Алексей Цветков. TV для террористов. - СПб.: Амфора, 2002, 410 с.
"Сомнамбулическая вирусология террора" - таким метафорическим ярлыком возможно сопроводить амфоровский сборник "TV для террористов", перенасыщенный политическими метафорами или аллегориями бессознательного. Четвертая по счету - после "ТHE", "Сидиромова и другой прозы", "Анархии Non-stop" - книга Алексея Цветкова является полновесной коллекцией его новелл и миниатюр, физиологических очерков и футурологических камланий, мистических триллеров и пародийных боевиков.

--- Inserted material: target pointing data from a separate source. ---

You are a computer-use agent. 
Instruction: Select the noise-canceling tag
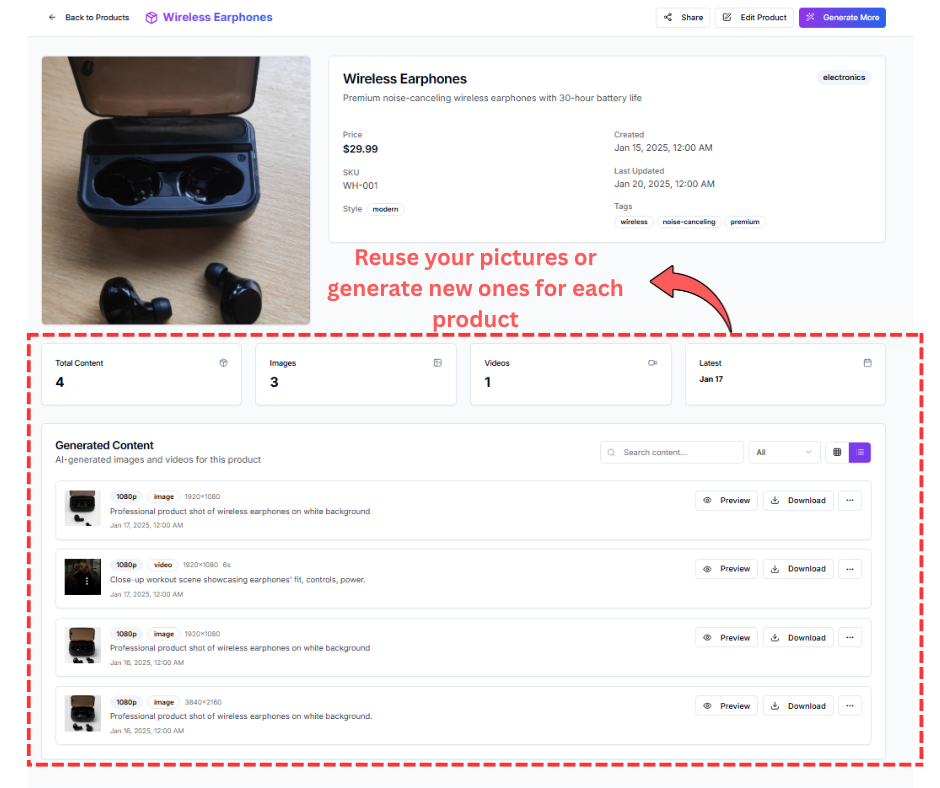(x=689, y=222)
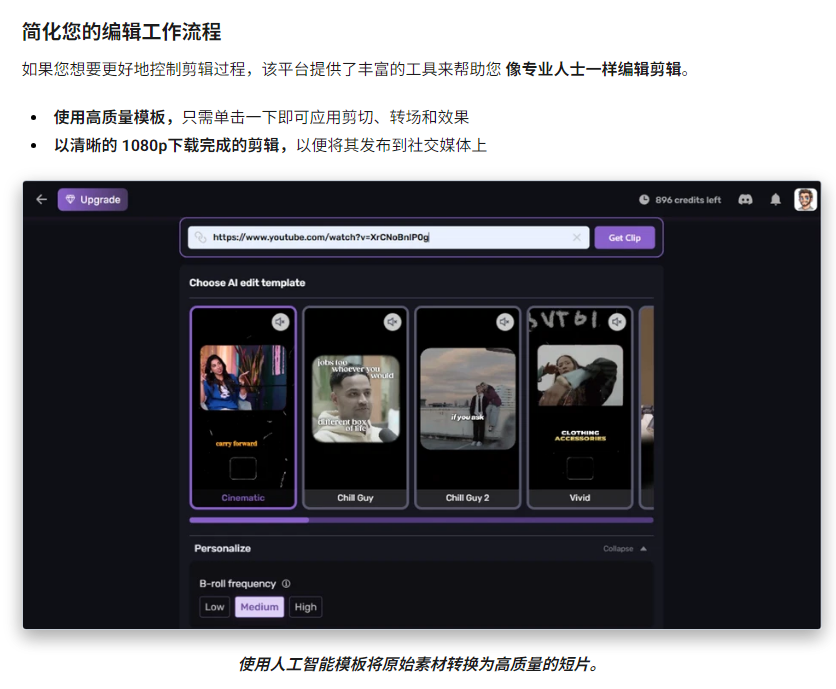Collapse the Personalize section
The width and height of the screenshot is (836, 689).
625,549
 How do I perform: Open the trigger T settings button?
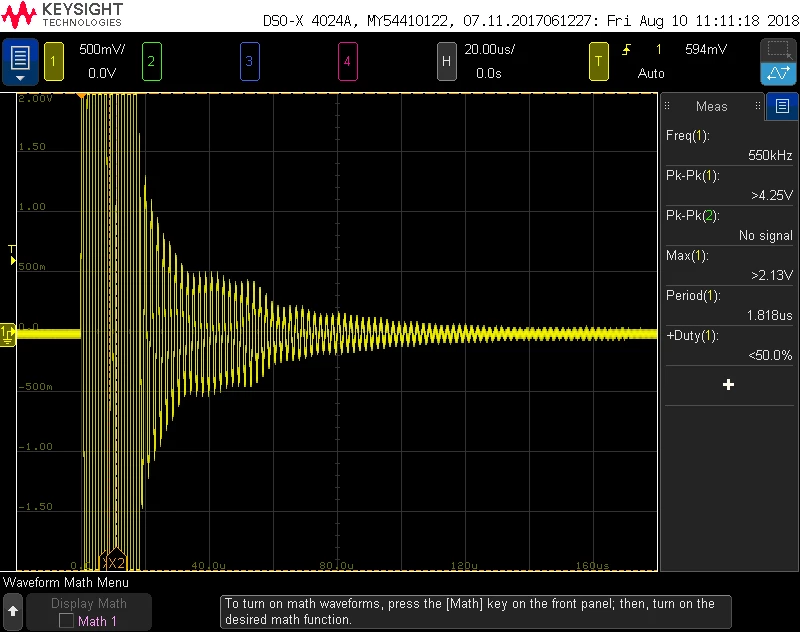click(x=598, y=62)
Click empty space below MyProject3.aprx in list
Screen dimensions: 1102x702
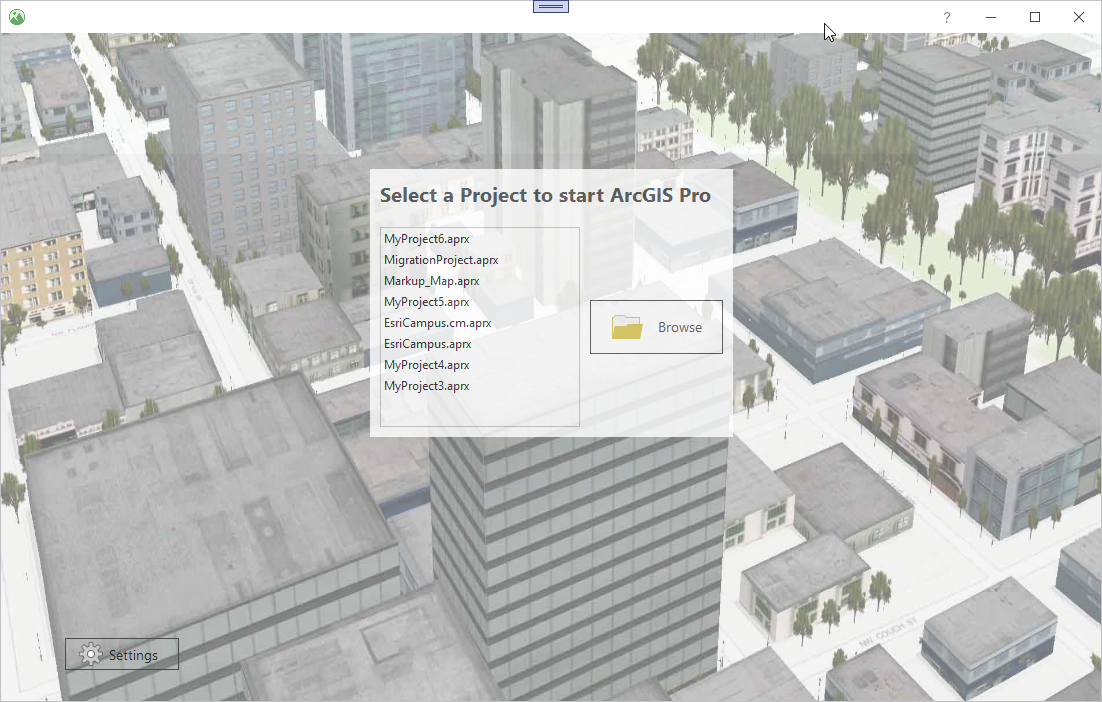[x=479, y=410]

Политическая биография Цветкова - ревностного апологета НБП, сторонника геополитического мессианизма Дугина, многолетнего секретаря "Лимонки" вплоть до раскола с национал-большевистскими вождями - такая героизированная биография убежденного оппозиционера оказывается и определяющим фактором, и производной его литературной мифологии. В прозе Цветкова культивируется фигура революционного аскета-бунтаря, дезертирующего со всех официозных, государственных служб и подвизающегося невидимым диверсантом-конспиратором распыленной агентурной сети. Радикальный авторский имидж выступает разрушительным вирусом, в сомнамбулическом ритме разъедающим не только институты и механизмы власти, но и смысловой каркас поэтического языка. Цветков приписывает себе амплуа стихийного борца-экстремиста, восстающего против репрессивных властных риторик, а также зараженных ими просветительских установок и конвенций литературы. Отчего "плетение анархических словес" в его книге выглядит чуть старомодным занятием - ведь нынче революционный пафос неминуемо отдает несколько ретроградным баловством.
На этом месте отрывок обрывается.